4.7 GOpt/s was given for GeForce8800GTX, counting each input index as two options, since both call and put is calculated. Sorry for the confusion.
BlackScholes CUDA SDK sample currently reports effective 4.45 Gopt/s, which is slightly lower than 4.7 Gopt/s, but the primary goal of the sample is to be a simple demonstration of a streaming application.
As for optimization, here are some general recommendations:
- Warp occupancy can be increased with the help of -po maxrregcount=<…> Depending on how many threads per block you shoot for, optimal register count may vary, so by default the compiler doesn’t try to minimize local register count as much as it can. But with this option the compiler is forced to stay on the budget.
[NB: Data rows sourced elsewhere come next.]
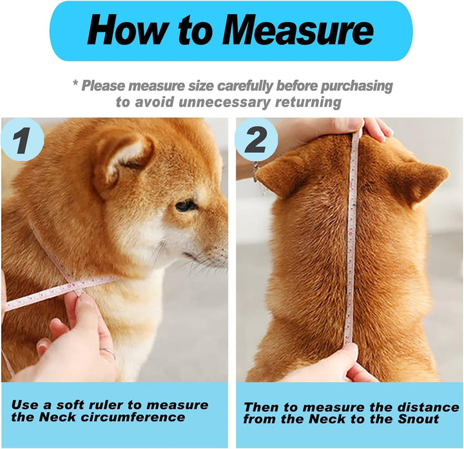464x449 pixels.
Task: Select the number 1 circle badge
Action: (x=22, y=141)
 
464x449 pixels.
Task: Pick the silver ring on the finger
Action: (x=109, y=353)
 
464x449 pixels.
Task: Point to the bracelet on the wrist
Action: (x=256, y=171)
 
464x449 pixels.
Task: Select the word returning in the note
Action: (x=307, y=102)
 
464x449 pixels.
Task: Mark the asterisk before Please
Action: (x=75, y=85)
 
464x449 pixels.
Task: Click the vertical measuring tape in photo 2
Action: (x=351, y=245)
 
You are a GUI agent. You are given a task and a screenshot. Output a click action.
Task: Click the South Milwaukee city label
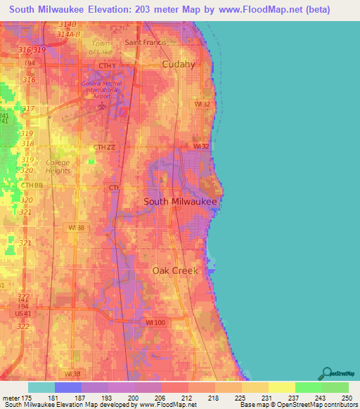(179, 201)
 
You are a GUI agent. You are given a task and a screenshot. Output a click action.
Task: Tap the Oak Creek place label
(175, 270)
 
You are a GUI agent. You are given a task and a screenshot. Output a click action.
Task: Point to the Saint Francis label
(146, 42)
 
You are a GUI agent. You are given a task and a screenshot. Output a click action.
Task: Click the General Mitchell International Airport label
(103, 89)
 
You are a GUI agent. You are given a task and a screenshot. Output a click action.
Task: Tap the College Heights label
(58, 166)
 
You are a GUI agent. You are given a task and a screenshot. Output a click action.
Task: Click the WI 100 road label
(155, 322)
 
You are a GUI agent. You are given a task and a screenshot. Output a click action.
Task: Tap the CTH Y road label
(107, 66)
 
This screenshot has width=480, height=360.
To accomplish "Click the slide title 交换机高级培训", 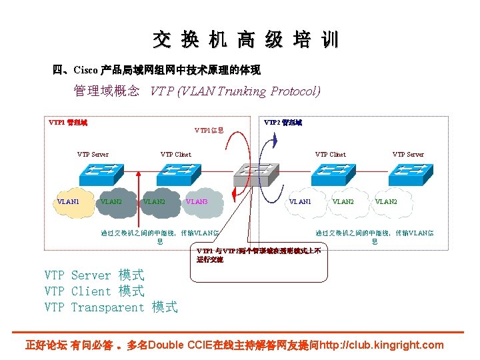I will tap(245, 40).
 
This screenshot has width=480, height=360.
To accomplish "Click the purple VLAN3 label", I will tap(197, 201).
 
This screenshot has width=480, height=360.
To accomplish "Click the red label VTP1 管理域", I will tap(68, 123).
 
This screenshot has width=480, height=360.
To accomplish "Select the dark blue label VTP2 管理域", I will tap(283, 123).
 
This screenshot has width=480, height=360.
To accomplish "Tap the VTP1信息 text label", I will tap(209, 130).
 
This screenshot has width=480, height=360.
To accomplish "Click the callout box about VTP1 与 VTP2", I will tap(260, 255).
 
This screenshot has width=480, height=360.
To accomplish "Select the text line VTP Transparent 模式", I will tap(111, 307).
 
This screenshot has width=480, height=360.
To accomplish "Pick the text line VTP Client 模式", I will tap(94, 291).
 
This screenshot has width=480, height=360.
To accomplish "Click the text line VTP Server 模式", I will tap(94, 275).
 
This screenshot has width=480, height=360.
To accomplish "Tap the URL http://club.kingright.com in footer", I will tap(381, 345).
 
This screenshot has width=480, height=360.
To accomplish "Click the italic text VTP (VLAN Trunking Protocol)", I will tap(235, 91).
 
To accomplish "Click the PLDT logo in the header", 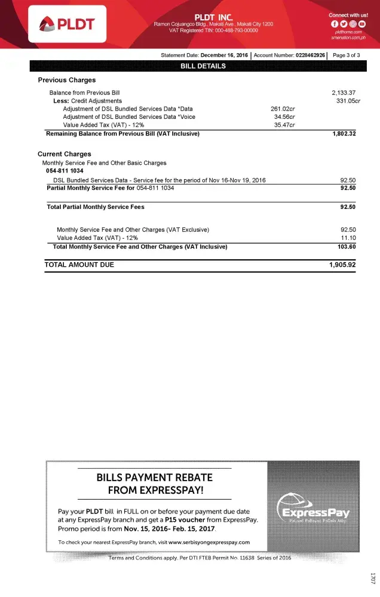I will [x=67, y=23].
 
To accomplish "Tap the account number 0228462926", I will [x=311, y=55].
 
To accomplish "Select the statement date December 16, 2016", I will [x=224, y=55].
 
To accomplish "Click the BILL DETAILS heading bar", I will [x=203, y=66].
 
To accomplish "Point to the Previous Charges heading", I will [x=66, y=80].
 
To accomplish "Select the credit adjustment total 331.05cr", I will [x=346, y=101].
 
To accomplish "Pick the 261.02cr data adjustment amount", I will [x=283, y=109].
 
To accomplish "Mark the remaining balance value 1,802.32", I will [x=344, y=134].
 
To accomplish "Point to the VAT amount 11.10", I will [x=348, y=238].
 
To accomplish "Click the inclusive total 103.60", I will [x=347, y=247].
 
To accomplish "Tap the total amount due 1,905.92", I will [x=342, y=265].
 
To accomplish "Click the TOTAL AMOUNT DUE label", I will [x=79, y=265].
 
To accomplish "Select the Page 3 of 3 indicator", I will [x=346, y=55].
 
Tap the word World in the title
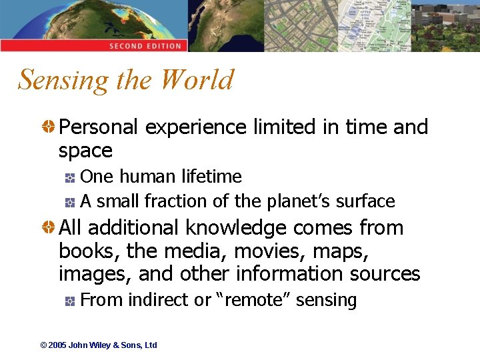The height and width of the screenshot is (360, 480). click(197, 79)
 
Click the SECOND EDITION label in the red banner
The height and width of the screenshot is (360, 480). click(145, 46)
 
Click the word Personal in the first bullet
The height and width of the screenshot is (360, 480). click(99, 127)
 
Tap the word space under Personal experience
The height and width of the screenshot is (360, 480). click(85, 151)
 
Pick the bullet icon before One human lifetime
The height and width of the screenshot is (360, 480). click(70, 177)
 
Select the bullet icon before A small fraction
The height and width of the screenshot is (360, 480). click(70, 201)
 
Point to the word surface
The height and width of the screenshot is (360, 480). click(365, 201)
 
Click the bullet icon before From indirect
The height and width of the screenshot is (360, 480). click(70, 301)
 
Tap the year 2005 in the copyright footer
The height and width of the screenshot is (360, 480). click(57, 345)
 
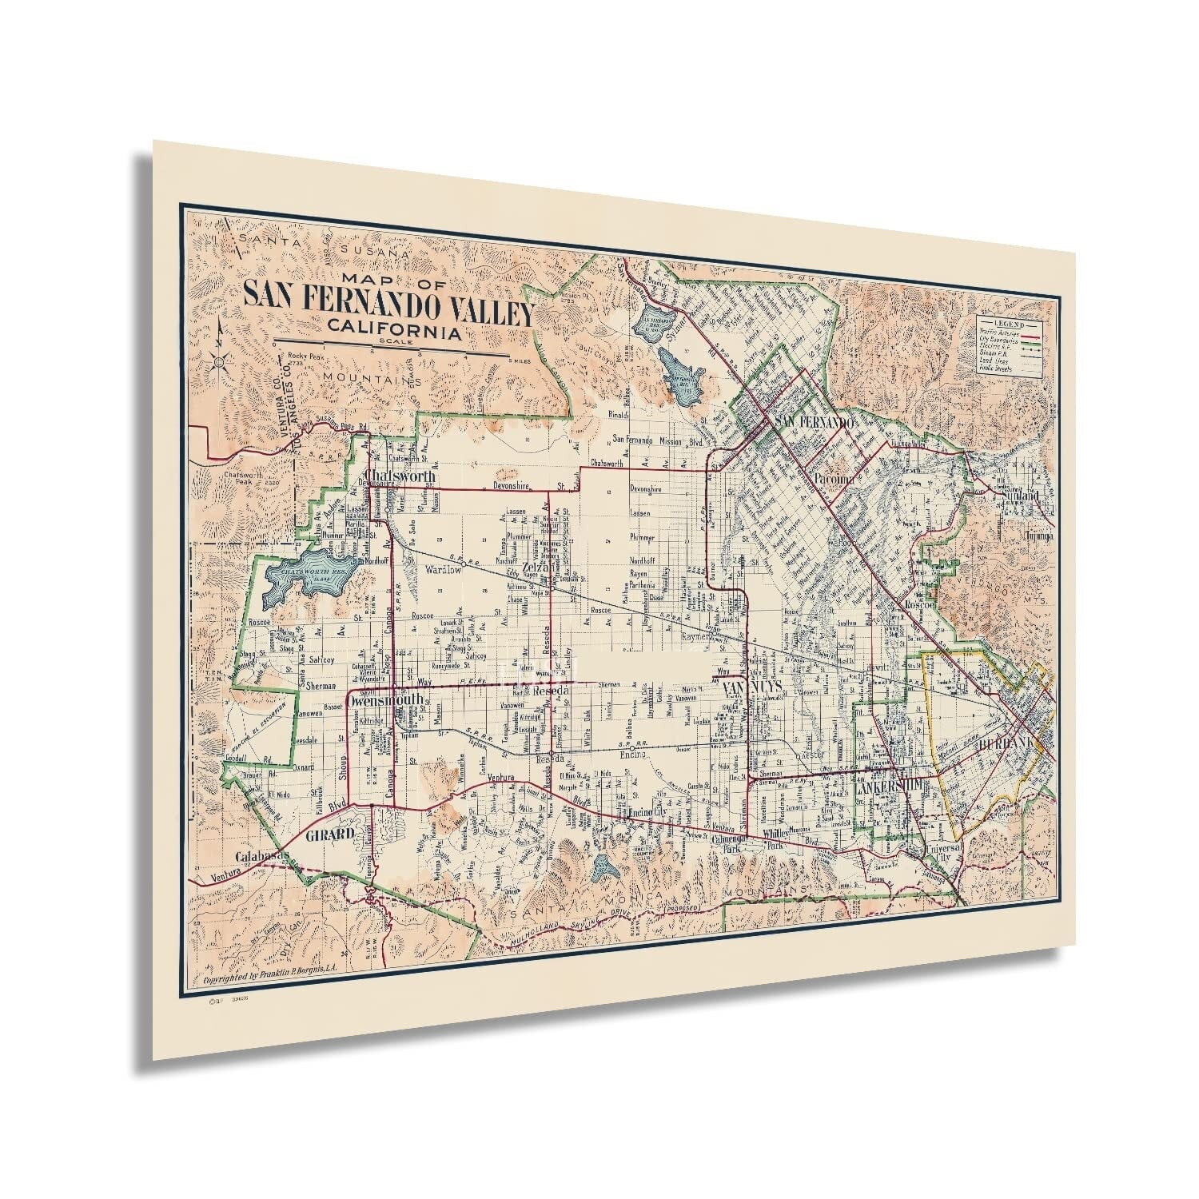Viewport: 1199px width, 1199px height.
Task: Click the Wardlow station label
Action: (x=444, y=571)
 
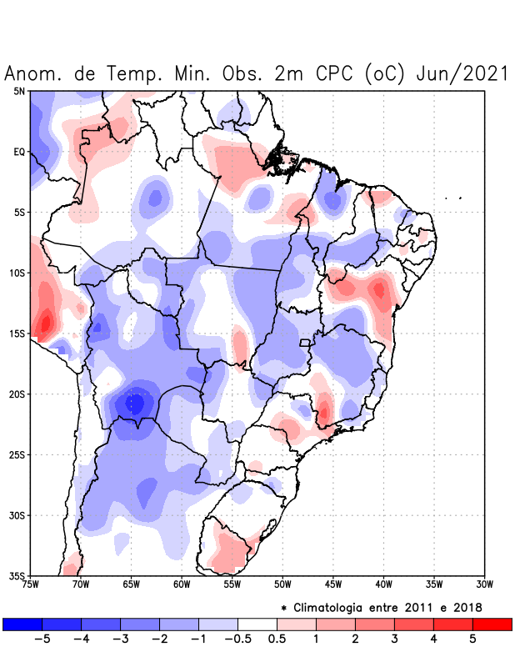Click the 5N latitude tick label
(x=19, y=91)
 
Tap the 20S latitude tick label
(x=18, y=394)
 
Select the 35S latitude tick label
(x=18, y=576)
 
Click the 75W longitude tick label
(x=31, y=585)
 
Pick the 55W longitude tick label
(x=232, y=585)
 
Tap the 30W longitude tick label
(x=485, y=585)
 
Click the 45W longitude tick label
(x=333, y=585)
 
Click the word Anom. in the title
(x=34, y=73)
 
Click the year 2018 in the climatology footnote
(x=466, y=606)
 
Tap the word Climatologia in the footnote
(x=333, y=606)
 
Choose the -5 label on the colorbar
(x=42, y=639)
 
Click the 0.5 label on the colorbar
(x=278, y=639)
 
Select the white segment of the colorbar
(x=258, y=624)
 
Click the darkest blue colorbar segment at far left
(x=22, y=624)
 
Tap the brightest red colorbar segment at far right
(x=492, y=624)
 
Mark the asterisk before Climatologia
(x=283, y=606)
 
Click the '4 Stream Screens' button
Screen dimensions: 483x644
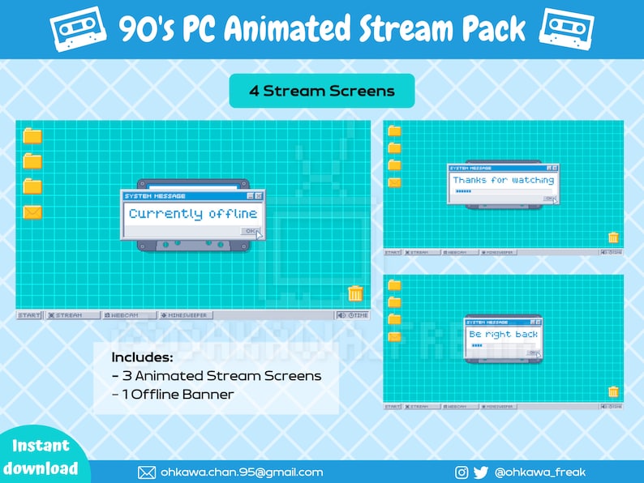coord(322,91)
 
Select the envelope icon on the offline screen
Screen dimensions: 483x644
coord(32,212)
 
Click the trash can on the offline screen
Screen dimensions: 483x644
coord(355,293)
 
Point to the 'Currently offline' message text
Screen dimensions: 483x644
coord(193,214)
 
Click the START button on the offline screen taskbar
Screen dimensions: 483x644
coord(29,314)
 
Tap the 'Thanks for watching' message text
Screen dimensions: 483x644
coord(503,180)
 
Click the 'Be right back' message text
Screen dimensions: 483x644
coord(503,334)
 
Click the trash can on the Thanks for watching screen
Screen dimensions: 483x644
coord(613,237)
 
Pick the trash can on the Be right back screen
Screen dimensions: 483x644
coord(613,391)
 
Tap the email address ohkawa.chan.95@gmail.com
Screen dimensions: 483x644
coord(241,472)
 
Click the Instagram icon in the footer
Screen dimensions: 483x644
coord(462,472)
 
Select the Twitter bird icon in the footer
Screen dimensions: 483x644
coord(480,472)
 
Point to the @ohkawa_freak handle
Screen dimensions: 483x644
coord(539,472)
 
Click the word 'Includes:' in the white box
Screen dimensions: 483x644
coord(142,357)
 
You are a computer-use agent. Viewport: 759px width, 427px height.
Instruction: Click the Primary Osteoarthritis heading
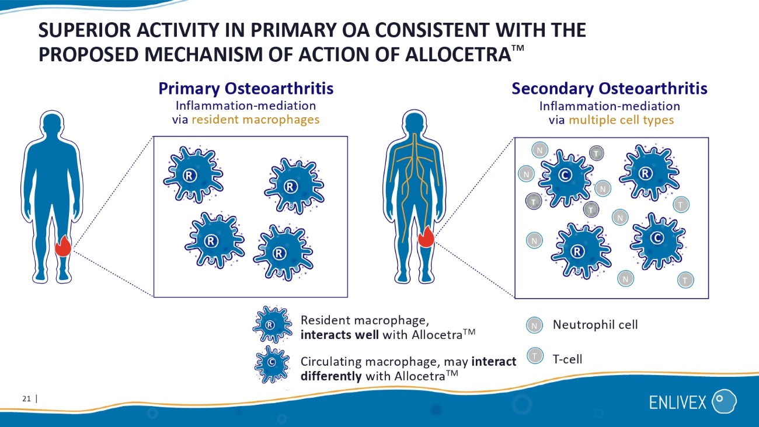coord(246,89)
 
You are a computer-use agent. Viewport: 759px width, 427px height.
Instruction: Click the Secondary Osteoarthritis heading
coord(610,89)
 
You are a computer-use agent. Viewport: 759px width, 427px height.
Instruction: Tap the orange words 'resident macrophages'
coord(256,120)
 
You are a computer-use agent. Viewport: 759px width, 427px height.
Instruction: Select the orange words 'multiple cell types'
coord(621,120)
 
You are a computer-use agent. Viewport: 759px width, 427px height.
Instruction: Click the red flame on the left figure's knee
coord(63,246)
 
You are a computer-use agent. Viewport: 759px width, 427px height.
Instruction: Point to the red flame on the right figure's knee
coord(426,237)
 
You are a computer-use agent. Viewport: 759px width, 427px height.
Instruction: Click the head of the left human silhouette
coord(52,124)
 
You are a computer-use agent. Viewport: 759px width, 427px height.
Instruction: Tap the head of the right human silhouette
coord(414,123)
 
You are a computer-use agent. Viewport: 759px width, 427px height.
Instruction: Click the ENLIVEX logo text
coord(678,402)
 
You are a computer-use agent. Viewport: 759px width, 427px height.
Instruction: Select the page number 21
coord(26,398)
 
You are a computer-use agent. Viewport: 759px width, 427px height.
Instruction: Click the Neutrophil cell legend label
coord(596,325)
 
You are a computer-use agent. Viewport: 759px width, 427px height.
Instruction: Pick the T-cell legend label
coord(567,359)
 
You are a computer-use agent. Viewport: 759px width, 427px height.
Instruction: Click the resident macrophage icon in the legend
coord(272,324)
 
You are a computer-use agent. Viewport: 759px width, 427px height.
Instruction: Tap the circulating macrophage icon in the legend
coord(272,364)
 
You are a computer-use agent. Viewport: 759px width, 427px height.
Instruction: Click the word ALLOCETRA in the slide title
coord(458,55)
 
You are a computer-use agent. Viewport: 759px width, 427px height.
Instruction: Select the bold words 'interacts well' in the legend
coord(340,335)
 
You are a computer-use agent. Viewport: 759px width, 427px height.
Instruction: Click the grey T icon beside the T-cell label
coord(535,356)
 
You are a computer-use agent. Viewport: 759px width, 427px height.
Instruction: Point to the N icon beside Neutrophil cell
coord(534,326)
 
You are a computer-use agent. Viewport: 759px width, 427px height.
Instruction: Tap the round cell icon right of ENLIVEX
coord(724,401)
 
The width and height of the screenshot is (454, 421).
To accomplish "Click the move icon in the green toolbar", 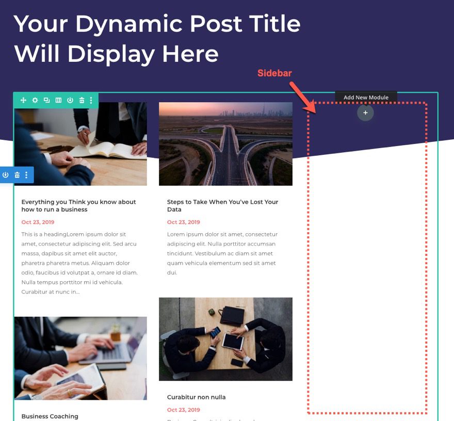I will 23,100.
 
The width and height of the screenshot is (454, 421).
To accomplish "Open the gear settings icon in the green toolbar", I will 35,100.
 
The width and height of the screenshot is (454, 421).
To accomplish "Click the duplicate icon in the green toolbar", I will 46,100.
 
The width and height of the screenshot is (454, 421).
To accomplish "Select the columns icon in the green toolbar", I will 58,100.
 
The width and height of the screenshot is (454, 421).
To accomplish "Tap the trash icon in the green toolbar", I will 82,100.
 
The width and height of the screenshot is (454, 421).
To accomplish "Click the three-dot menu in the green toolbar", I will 91,100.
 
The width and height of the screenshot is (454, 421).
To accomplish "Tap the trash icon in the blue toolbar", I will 17,175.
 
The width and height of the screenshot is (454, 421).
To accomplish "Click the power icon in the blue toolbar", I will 6,175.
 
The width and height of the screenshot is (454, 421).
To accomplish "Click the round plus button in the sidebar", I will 365,112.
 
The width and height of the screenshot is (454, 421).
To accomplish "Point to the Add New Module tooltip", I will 366,97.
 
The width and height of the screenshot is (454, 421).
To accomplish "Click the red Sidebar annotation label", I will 274,73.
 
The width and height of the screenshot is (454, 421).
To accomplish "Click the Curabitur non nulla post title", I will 196,397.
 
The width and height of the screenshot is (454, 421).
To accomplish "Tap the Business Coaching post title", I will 50,416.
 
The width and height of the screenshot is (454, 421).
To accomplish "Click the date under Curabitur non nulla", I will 183,410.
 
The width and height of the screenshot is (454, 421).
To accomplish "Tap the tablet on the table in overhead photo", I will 232,341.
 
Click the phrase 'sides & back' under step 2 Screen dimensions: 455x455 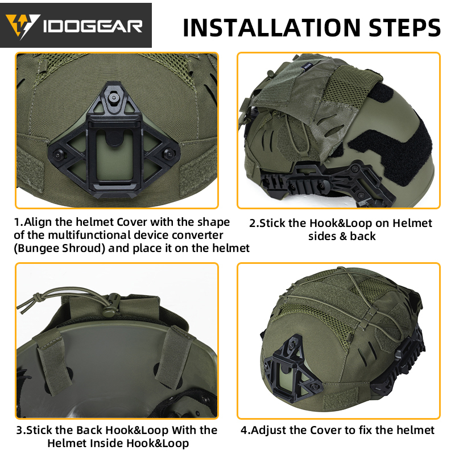tap(342, 235)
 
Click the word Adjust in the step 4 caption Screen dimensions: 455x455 tap(267, 430)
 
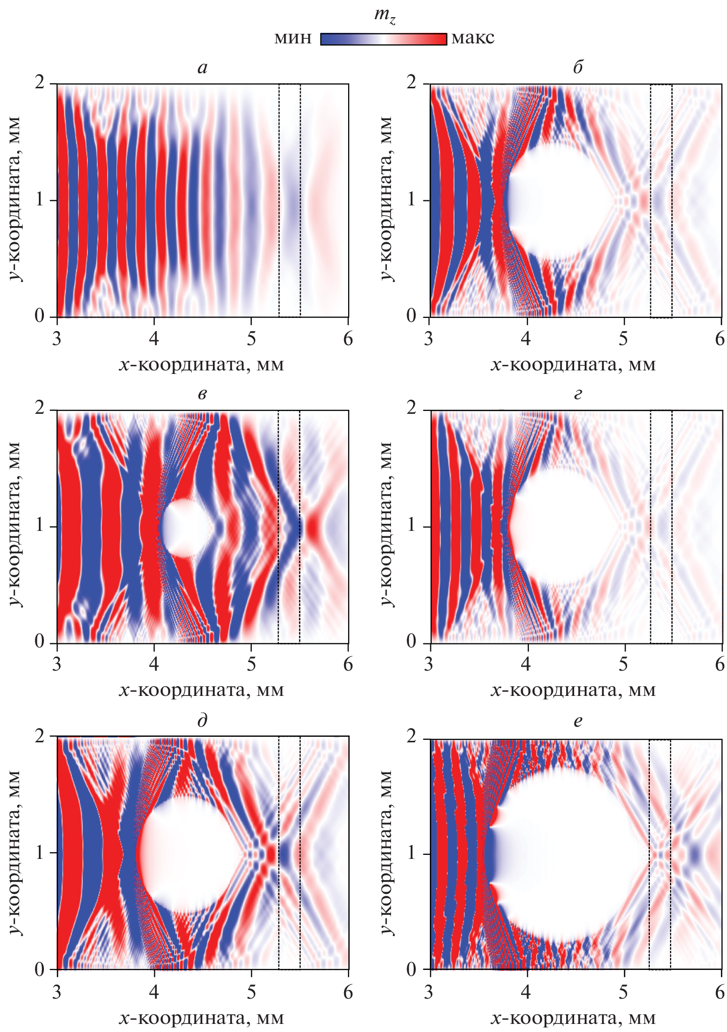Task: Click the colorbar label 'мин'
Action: click(x=293, y=38)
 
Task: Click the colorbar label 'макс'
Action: click(x=473, y=38)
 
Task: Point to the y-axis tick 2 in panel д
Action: click(x=40, y=736)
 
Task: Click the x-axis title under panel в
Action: click(x=202, y=689)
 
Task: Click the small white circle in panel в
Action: click(x=185, y=528)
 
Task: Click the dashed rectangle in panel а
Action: click(x=290, y=200)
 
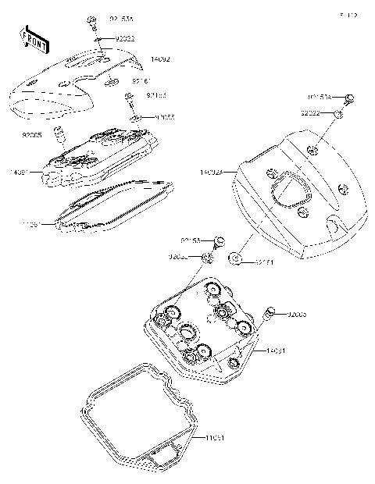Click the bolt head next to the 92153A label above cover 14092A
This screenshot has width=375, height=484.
tap(349, 98)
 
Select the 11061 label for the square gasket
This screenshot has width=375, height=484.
tap(215, 439)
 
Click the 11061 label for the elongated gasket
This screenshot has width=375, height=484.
tap(31, 224)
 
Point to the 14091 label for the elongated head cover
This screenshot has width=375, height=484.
tap(20, 170)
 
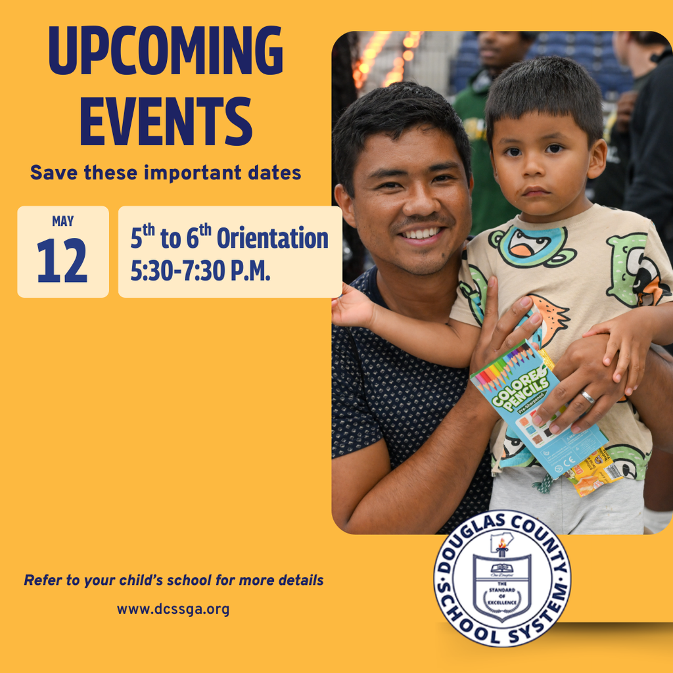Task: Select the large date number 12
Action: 62,261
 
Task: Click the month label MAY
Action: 63,221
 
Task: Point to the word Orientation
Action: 272,238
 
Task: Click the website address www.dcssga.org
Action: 173,609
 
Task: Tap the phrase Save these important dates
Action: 166,173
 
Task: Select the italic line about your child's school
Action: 174,580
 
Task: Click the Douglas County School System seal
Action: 502,578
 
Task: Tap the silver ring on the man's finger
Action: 587,397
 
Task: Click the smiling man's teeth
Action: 420,233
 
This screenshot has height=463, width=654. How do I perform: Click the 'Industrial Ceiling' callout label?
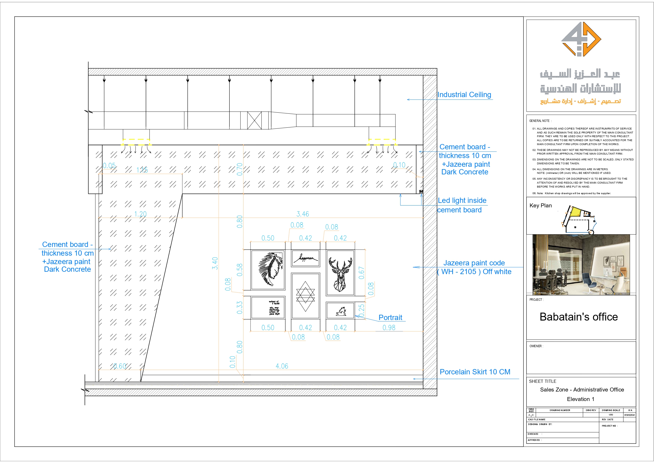464,95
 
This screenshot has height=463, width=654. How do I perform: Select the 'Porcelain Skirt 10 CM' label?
475,372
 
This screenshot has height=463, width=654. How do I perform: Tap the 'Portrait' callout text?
390,318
However be warned that too low maxrregcount can force local memory spills, in many cases slowing things down in spite of increased warp occupancy.
- Synchronization overhead and timing precision, depending on OS/CPU/chipset, can influence observed performance. So doing multiple iterations, measuring total time and dividing by the number of iterations should give more precise results. This is especially important in Linux, where depending on the kernel build version timer resolution (gettimeofday() sys. call) can be as low as 100Hz (10ms)
Concerning timing, the profiler (enabled with environment variable CUDA_PROFILE=1) reports kernel and memcpy times using high-precision internal GPU timers (in addition to CPU ones) without any need in cudaThreadSynchronize() call in user programs. There are plans to expose these timers in CUDA API.